La bibliothèque libre.
Traduction par Charles Bernard-Derosne.
Hachette (tome IIp. 199-206).

CHAPITRE III

AVEU DE VALENTIN À GEORGE SHELDON

Haukehurst, tout en faisant [sa cour, ne perdait pas de temps ; il était même devenu persévérant ; il avait abandonné la bannière de la grande armée de Bohême ; il éprouvait le besoin de s’endormir dans les rangs des respectables citoyens, qui aiment leurs femmes et leurs enfants, et vont le dimanche à l’église. Il avait un stimulant qui jusqu’alors avait manqué à sa vie : il était aimé et il voulait que la femme qui l’aimait fût fière de lui.

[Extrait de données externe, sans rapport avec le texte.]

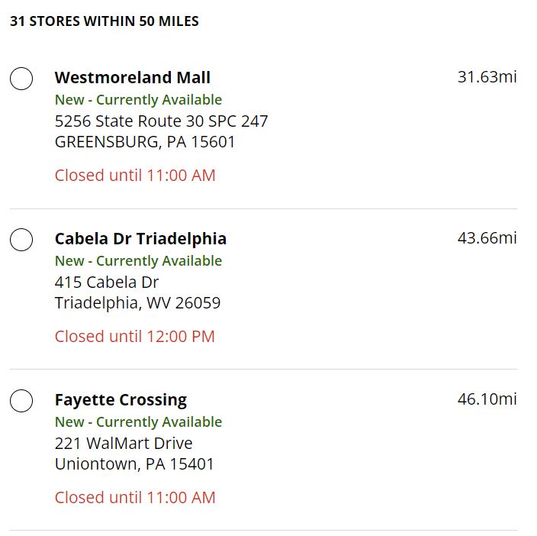Click the 46.10mi distance label
This screenshot has width=537, height=536.
click(487, 399)
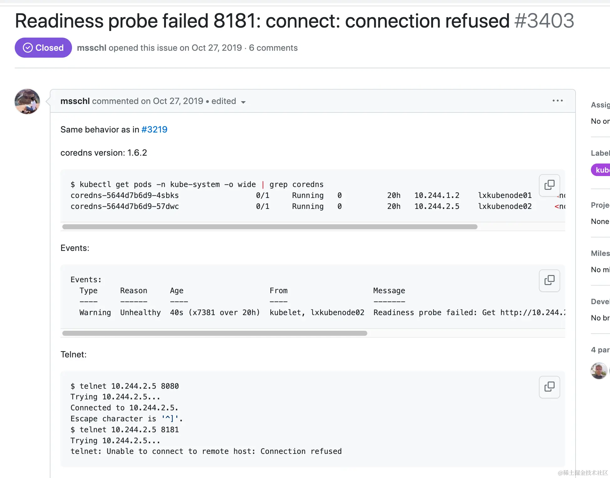This screenshot has width=610, height=478.
Task: Click the horizontal scrollbar under Events output
Action: tap(215, 333)
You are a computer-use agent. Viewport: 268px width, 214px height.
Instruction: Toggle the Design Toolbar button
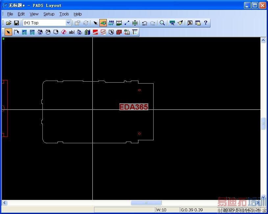(111, 23)
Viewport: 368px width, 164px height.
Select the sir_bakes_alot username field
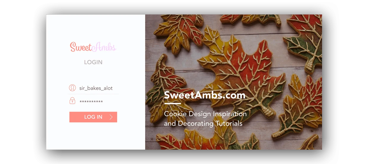pos(93,88)
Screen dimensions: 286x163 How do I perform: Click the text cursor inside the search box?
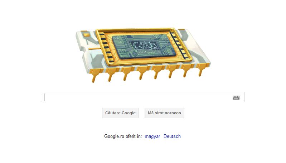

Il sentit que le premier pas qu’il avait à faire dans la voie honnête devait la séparer de Paget ; mais, pour le moment, une rupture avec ce gentleman lui paraissait imprudente. Si quelque mauvaise action avait été commise, lors de l’excursion à Ullerton, si quelque connivence existait entre le capitaine et Goodge, il serait assurément bon pour Valentin de continuer un genre de vie qui le mettait à même d’être assez bien informé des mouvements du souple Horatio. Dans tous les actes extérieurs de la vie l’opportunité doit être la règle qui gouverne, et l’opportunité s’opposait à une rupture immédiate avec le capitaine.

« Quoi que vous fassiez, ayez toujours l’œil sur le capitaine, lui avait dit George dans l’une de leurs nombreuses entrevues au sujet de la succession Haygarth. S’il y a quelque chose sous main entre lui et Philippe, il faudra que vous ayez l’intelligence très-étroite si vous ne parvenez pas à vous en apercevoir. Je regrette beaucoup que vous ayez rencontré Charlotte dans le Nord, car, bien certainement, Philippe doit avoir entendu parler de votre apparition dans le comté d’York. Cela doit l’étonner d’autant plus que sans doute Paget lui aura raconté l’histoire de Dorking. Il a prétendu vous avoir vu au moment où vous quittiez la ville pour vous rendre à Ullerton ; mais je suis porté à croire que ce n’est qu’une ruse de sa part.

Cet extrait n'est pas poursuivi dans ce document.